» 解く問題: うつ病についての文章のうち、「発症初期や治療初期の方には、当てはまらない部分があるかもしれません。」から「長期的な視点から書いていきます。」までの部分を、一字も変えずに書き写してください。

» 抜粋した文章:

◆ ◆ ◆ ◆

「前のように動けるはず」と思わないことが、心を安定させる
うつ病になる前と、うつ病になった後。
この二つを、同じ体だと思って扱うこと自体が、すでに無理の始まりなのだと思います。
※この記事は、うつ病と長く付き合ってきた方、
何年も症状の波とともに生活してきた方に向けて書いています。
発症初期や治療初期の方には、当てはまらない部分があるかもしれません。
うつ病と長く付き合っていても、体に期待してしまう
うつ病と長く付き合っていると、
頭ではわかっているつもりでも、どこかでふと、
「また元に戻れるはず」
「前みたいに動ける日は来るはず」
そんな期待を、自分の体に向けてしまうことがあります。
ですが、その無意識の期待こそが、心を一番不安定にしている原因なのではないでしょうか。
この記事では、
うつ病になった後の体には期待しないこと、
そして「期待しないことが、なぜ心の安定につながるのか」を、
長期的な視点から書いていきます。
うつ病になると、体の出力そのものが変わる
うつ病は、気分だけの問題ではありません。
- 体力が続かない
- 集中力が著しく落ちる
- 回復に時間がかかる
- 少しの刺激で強く消耗する
これは「怠けている」のではなく、
体の最大出力そのものが下がっている状態です。
それにもかかわらず、
「今日は前みたいに動けるかもしれない」
「これくらいならできるはず」
そう思って体を動かしてしまうと、
できなかったときの落差は、想像以上に大きくなります。
「どうして動けないんだろう」
「なんでこんなにできないんだろう」
そう考えるよりも、
**「動けないのは当然」**と最初から思っていたほうが、心はずっと楽なのです。
もう自分の体の構造は完全に変わってしまったと思ったほうがいい。
前と同じようにできるのなら、もう既にできてるはずです。
期待は、自分を否定する材料になりやすい
体に期待すると、結果はどうなるでしょうか。
- できなかった
- 思ったより動けなかった
- また同じところで止まってしまった
こうした体験が、少しずつ積み重なっていきます。

◆ ◆ ◆ ◆

» 与えられたデータ:
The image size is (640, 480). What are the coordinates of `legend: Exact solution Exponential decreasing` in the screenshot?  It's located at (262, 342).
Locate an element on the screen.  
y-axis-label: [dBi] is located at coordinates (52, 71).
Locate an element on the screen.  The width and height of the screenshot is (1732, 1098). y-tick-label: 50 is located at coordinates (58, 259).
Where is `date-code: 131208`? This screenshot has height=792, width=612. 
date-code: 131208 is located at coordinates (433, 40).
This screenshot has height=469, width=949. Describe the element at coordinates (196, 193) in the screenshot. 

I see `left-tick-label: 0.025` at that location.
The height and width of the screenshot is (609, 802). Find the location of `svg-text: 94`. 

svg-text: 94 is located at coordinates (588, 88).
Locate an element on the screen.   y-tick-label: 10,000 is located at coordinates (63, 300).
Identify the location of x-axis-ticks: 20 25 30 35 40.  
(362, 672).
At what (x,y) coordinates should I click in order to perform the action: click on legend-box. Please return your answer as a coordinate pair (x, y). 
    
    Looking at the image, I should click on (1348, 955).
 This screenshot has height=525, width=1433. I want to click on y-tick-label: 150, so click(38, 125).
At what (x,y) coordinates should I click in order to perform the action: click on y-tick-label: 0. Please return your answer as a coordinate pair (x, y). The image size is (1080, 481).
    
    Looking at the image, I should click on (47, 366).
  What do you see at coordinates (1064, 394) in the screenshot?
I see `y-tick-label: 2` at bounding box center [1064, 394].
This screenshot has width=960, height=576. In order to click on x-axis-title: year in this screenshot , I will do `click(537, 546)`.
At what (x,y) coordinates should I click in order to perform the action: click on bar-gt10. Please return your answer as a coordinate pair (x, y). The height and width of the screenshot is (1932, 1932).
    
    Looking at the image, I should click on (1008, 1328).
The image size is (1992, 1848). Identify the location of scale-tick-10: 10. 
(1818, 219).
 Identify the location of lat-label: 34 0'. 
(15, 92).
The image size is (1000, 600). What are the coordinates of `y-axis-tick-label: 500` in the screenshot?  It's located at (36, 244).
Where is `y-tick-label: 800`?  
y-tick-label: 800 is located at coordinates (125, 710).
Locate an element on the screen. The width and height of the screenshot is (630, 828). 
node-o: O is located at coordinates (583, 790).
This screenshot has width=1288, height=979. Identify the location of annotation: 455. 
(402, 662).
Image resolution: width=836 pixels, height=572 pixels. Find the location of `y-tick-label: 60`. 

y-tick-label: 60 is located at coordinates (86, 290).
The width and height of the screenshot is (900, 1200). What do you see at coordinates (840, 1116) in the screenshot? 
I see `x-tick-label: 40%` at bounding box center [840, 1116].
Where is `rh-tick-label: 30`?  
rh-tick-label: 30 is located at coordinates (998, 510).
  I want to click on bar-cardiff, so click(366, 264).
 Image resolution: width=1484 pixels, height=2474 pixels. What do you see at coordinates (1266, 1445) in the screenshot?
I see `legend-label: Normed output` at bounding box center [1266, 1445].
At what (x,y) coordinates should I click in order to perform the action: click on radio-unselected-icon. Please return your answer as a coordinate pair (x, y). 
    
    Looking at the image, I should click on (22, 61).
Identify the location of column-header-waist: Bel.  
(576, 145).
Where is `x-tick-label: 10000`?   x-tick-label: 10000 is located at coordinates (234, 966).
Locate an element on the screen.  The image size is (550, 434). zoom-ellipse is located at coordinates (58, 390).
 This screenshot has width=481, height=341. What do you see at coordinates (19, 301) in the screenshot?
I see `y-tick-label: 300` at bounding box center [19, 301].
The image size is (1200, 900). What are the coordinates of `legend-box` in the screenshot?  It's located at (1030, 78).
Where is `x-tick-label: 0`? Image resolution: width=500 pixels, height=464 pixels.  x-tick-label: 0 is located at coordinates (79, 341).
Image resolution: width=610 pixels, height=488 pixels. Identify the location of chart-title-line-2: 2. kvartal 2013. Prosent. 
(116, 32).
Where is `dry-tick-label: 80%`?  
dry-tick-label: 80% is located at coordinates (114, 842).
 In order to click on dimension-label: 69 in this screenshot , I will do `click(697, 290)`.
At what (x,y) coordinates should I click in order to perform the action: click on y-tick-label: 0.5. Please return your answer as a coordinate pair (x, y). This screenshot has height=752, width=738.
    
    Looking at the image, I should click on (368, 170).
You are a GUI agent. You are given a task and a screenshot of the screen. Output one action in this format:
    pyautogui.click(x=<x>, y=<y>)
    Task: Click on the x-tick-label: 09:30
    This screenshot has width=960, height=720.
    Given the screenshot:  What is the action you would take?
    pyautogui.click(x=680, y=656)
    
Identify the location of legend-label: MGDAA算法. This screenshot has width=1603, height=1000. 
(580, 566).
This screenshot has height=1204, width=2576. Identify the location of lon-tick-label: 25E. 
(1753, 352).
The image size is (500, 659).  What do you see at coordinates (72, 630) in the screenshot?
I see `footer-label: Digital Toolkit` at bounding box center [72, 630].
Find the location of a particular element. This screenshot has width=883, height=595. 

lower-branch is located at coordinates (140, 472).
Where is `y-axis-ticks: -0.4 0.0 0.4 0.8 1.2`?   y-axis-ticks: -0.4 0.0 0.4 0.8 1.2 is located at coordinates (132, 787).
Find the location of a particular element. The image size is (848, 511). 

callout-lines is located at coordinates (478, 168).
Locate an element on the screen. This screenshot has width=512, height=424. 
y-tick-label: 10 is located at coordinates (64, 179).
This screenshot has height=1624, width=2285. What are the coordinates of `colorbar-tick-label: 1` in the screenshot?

◆ ◆ ◆ ◆

» 解答欄:
発症初期や治療初期の方には、当てはまらない部分があるかもしれません。
うつ病と長く付き合っていても、体に期待してしまう
うつ病と長く付き合っていると、
頭ではわかっているつもりでも、どこかでふと、
「また元に戻れるはず」
「前みたいに動ける日は来るはず」
そんな期待を、自分の体に向けてしまうことがあります。
ですが、その無意識の期待こそが、心を一番不安定にしている原因なのではないでしょうか。
この記事では、
うつ病になった後の体には期待しないこと、
そして「期待しないことが、なぜ心の安定につながるのか」を、
長期的な視点から書いていきます。